Communications of this nature may have brought about the change in name, but I am inclined to think that this was induced by the reluctance of the staff to admit the deadness of any postal packet which passed through their hands.

At one time there were Dead Letter Offices only in London, Edinburgh, and Dublin, but now the chief towns in the Kingdom have their own Returned Letter Offices, and they deal with the business in their own districts.

Our first thought will probably be that the work of these offices must be of a somewhat simple character, but this idea will not survive many minutes' consideration. A large proportion of the letters are found to contain enclosures of varying value which require special treatment. Among them are bank notes, cheques, bills of exchange, letters of credit, circular notes, dividend warrants, money and postal orders, stamps, jewellery, and countless articles of value. All these different items have to be accounted for, and care taken that none but the rightful owners shall possess them.

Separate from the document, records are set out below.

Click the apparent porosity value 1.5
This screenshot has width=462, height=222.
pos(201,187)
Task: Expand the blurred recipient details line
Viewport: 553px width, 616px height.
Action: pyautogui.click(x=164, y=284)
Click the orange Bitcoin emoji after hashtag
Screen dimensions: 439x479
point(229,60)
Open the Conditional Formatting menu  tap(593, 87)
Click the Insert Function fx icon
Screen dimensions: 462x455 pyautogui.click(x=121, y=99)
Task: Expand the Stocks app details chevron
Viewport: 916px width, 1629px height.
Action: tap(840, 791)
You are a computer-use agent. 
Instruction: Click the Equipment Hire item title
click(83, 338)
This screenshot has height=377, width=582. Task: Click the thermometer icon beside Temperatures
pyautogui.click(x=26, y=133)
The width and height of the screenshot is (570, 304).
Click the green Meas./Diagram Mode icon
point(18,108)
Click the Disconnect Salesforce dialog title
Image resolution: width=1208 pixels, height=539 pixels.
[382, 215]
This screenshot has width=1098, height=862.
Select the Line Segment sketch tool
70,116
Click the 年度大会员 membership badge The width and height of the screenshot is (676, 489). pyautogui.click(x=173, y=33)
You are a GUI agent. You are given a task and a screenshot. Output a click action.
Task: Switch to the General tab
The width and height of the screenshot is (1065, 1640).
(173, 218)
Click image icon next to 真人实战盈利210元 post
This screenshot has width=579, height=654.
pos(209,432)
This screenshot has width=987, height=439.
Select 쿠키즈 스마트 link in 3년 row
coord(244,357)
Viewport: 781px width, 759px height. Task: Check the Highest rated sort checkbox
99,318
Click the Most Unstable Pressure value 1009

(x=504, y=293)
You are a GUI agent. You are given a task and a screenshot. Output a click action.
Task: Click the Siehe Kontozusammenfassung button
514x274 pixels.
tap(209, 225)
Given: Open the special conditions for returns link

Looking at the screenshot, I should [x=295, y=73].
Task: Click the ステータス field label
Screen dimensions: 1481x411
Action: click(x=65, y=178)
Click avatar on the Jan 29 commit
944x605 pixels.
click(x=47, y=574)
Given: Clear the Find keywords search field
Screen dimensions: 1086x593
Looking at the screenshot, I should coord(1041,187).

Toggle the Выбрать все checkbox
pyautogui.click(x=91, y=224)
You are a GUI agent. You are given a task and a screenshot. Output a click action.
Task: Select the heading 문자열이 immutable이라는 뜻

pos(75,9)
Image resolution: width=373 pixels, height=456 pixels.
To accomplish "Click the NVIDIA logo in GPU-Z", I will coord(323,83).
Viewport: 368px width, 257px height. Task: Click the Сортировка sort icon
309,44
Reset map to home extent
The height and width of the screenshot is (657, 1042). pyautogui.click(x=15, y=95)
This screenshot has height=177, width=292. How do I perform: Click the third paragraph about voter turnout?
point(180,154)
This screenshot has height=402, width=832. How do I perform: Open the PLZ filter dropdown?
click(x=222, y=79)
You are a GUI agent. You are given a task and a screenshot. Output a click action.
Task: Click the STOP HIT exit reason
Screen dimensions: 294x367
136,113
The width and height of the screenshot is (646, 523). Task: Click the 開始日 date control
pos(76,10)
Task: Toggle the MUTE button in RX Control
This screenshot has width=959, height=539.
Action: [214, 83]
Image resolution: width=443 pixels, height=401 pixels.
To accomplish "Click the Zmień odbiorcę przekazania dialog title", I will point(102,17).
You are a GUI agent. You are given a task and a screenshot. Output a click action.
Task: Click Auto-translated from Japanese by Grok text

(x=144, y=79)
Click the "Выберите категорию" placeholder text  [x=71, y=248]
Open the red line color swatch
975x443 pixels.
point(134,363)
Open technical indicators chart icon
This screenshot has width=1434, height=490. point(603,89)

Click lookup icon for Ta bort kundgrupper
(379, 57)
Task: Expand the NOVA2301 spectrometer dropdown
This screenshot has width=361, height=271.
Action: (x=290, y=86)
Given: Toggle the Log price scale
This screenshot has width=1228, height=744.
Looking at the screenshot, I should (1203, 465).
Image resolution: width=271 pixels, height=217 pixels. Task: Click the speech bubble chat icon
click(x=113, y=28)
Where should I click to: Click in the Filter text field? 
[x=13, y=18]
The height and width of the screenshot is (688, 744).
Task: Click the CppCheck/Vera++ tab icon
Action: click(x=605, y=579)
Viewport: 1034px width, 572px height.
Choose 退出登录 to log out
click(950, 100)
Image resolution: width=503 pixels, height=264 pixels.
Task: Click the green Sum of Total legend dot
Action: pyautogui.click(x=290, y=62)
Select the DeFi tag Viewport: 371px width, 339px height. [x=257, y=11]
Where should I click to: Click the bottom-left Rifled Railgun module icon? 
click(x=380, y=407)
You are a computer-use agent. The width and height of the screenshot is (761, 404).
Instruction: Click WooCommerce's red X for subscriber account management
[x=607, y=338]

The figures relating to these undelivered postal packets are positively startling. They show an amount of carelessness on the part of the British public which in these days of universal education is almost unexplainable. During the year ending March 1910 the total number of undelivered packets of all kinds, including packets entirely unaddressed and articles found loose, is estimated to have reached a total of 31,241,000. The curious thing about these figures is that they include nearly 400,000 packets containing articles of value. The total amount of money found in addressed and unaddressed packets was £647,832, of which £15,127 was in cash and bank notes and £632,705 in bills, cheques, money orders, postal orders, and postage stamps. These figures, of course, do not include the value of remittances which may have been enclosed in packets returned unopened to the senders or the value of miscellaneous property dealt with as undeliverable.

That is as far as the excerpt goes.